Mesmo sem visto, juiz garante a haitianos direito de visitar família no RS

Familiares estrangeiros têm direito a reunião familiar, como dita a Lei de Imigração. Com base nesse entendimento, a 6ª Vara Federal de Porto Alegre permitiu o ingresso no Brasil de familiares de haitianos que moram no Rio Grande do Sul sem posse de visto. A família é integrante da Associação de Integração Social (Aintenso), autora da ação. A sentença, publicada na sexta-feira (8/10), é do juiz Altair Antonio Gregório.

Reprodução/Passport Index

A Aintenso ingressou com a ação no dia 5 de abril. Com ênfase na catástrofe haitiana ocorrida em 2010 e o intenso fluxo migratório de sua população em busca de melhores condições de vida, ela pontuou que o Brasil foi afirmado por suas autoridades como uma nação de acolhimento e que a Lei da Imigração dá amparo ao deferimento de vários tipos de visto, dentre eles o visto para reunião familiar.
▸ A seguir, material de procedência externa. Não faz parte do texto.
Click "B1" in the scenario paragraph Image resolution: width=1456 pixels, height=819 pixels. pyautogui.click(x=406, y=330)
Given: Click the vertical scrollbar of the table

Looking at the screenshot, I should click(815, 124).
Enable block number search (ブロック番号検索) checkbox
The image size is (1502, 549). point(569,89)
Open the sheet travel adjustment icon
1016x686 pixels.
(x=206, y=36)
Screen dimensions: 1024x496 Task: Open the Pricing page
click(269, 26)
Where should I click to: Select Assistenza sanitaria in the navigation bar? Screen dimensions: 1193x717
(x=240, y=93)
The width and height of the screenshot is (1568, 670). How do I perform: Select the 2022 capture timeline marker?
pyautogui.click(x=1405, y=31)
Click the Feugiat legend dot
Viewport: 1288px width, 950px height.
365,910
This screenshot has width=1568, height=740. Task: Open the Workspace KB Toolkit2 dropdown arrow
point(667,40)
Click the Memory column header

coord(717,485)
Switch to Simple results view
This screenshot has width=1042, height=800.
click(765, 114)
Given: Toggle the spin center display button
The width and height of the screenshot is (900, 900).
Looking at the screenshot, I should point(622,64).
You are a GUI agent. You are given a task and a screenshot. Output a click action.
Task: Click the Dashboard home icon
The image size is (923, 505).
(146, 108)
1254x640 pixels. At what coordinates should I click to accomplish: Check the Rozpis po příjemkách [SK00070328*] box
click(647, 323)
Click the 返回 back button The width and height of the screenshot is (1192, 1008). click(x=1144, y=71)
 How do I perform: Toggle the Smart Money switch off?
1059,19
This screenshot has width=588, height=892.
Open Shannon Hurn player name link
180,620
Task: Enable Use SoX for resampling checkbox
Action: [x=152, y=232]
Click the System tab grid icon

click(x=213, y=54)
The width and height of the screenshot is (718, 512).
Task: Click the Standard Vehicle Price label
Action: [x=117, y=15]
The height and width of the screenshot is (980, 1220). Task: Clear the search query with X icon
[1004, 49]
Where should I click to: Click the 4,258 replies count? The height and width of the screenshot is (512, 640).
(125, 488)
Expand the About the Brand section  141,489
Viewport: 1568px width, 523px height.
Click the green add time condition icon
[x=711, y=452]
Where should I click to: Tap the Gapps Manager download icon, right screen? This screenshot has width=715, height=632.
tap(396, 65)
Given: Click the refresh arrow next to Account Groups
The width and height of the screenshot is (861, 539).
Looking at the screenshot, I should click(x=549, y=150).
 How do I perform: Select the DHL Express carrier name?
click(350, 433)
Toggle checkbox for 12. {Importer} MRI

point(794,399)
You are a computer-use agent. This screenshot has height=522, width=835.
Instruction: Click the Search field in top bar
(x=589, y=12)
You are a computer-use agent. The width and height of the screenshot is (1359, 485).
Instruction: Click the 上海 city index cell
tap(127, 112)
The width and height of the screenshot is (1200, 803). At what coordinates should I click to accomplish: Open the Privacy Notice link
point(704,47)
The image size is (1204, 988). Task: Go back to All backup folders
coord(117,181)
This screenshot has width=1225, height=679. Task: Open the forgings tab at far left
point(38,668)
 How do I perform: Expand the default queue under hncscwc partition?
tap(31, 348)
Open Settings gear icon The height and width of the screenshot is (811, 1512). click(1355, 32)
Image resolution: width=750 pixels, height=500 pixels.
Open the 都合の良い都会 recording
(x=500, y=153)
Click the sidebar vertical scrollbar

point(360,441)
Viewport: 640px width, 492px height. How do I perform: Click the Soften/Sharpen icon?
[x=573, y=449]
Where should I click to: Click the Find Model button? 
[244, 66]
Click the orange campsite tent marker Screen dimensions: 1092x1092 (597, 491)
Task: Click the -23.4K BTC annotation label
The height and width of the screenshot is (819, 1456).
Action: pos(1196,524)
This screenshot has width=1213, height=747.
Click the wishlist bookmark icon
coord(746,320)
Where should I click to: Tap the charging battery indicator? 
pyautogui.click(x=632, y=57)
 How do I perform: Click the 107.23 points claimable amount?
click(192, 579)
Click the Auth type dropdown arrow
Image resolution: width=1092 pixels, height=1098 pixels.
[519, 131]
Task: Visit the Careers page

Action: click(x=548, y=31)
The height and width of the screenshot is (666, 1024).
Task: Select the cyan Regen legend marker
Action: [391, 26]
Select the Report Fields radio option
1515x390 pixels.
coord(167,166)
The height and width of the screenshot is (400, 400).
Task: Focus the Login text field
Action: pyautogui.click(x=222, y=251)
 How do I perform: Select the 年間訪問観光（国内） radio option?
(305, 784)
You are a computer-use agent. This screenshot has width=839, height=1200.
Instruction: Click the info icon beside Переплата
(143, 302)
Para sustentar seu pedido, no entanto, a autora destacou os inúmeros obstáculos à obtenção do direito de migrar para o país, nenhum deles legal: entre eles, cobrança de propina para entrar no consulado e o fato de o pedido de visto ser feito por agendamento.

Já a União discorreu sobre a legislação do Direito Migratório no Brasil. Sustentou a competência exclusiva do Poder Executivo para analisar os procedimentos e pedidos de ingresso e permanência no país.

Ao analisar o caso, o relator juiz Altair Antonio Gregório destacou que, de fato, a Embaixada do Brasil no Haiti é investigada por cobrança de propina em vistos e não tem disponibilizado um sistema informatizado eficiente para a proposição de requerimentos.

Ele julgou procedente a ação determinando que a União permita os ingressos, em território nacional, sem a necessidade de visto, dos familiares dos haitianos que vivem no RS e que estejam associados à autora da ação. Cabe recurso da decisão ao Tribunal Regional Federal da 4ª Região. Com informações da assessoria de imprensa da JFRS.